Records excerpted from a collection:
──────────
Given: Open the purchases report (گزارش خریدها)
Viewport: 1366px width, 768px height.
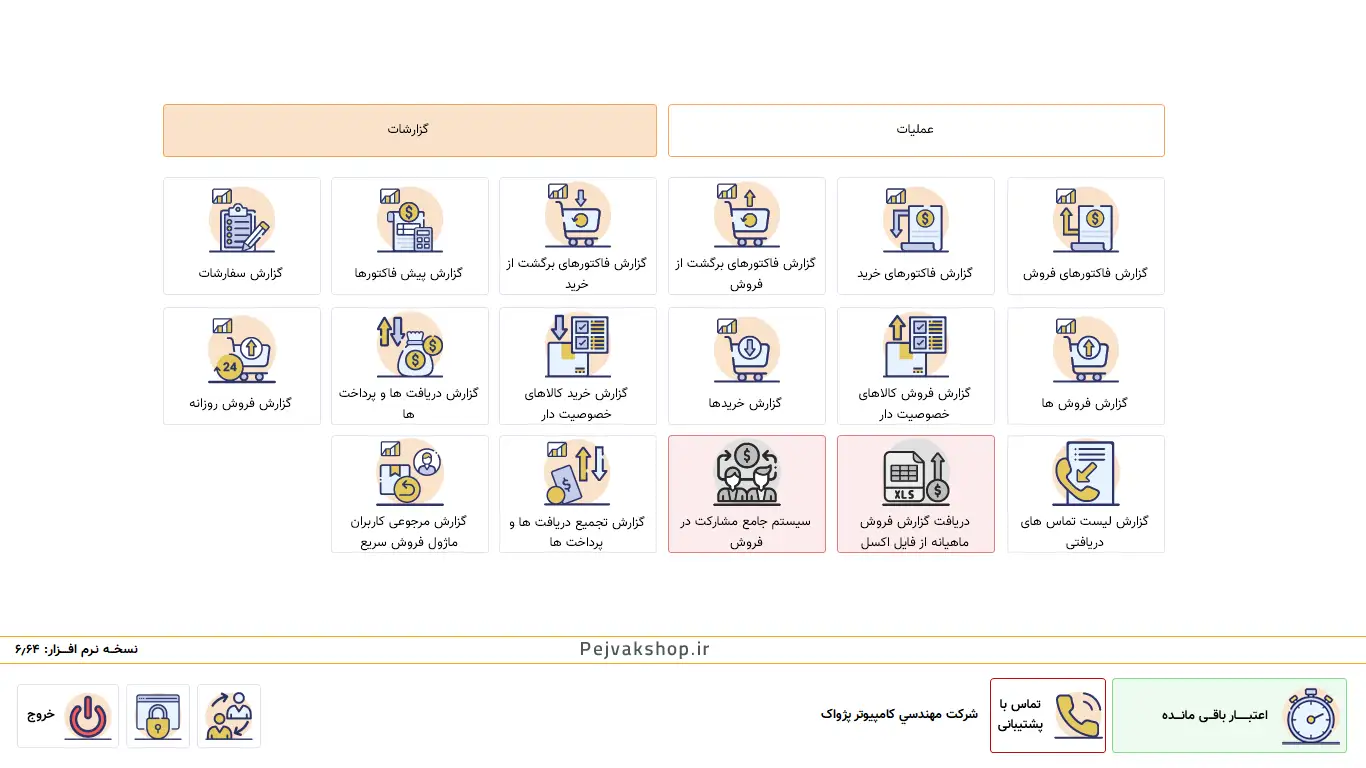Looking at the screenshot, I should pos(746,365).
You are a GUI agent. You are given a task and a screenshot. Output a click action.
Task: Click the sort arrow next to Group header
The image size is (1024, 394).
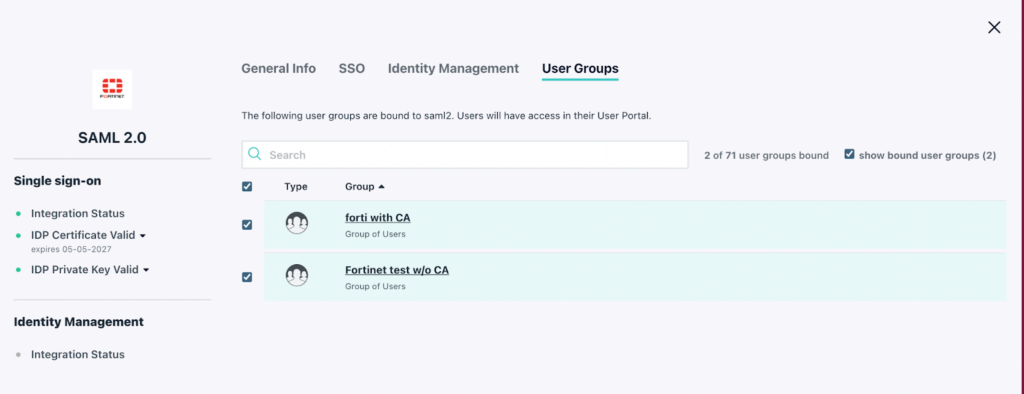coord(381,187)
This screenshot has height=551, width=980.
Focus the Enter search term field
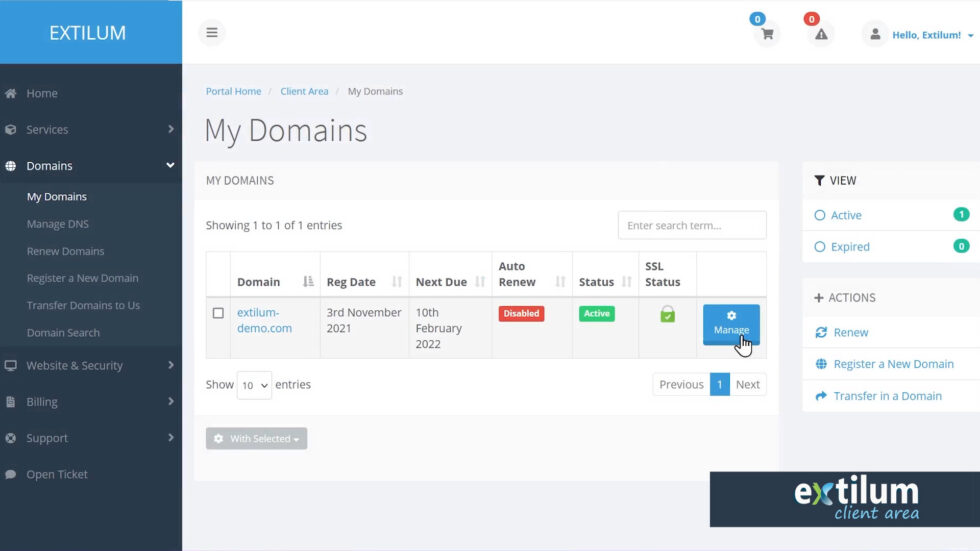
──────────
*Problem statement*.
Give every line of the records as a numbered list, omitting blank lines and leaving out the pictures.

*Task answer*.
1. Given: Open the purchases report (گزارش خریدها)
2. Viewport: 1366px width, 768px height.
3. Looking at the screenshot, I should pos(746,365).
4. You are a GUI agent. You are given a task and a screenshot. Output a click action.
5. Task: Click the sort arrow next to Group header
6. The image size is (1024, 394).
7. coord(381,187)
8. This screenshot has height=551, width=980.
9. Focus the Enter search term field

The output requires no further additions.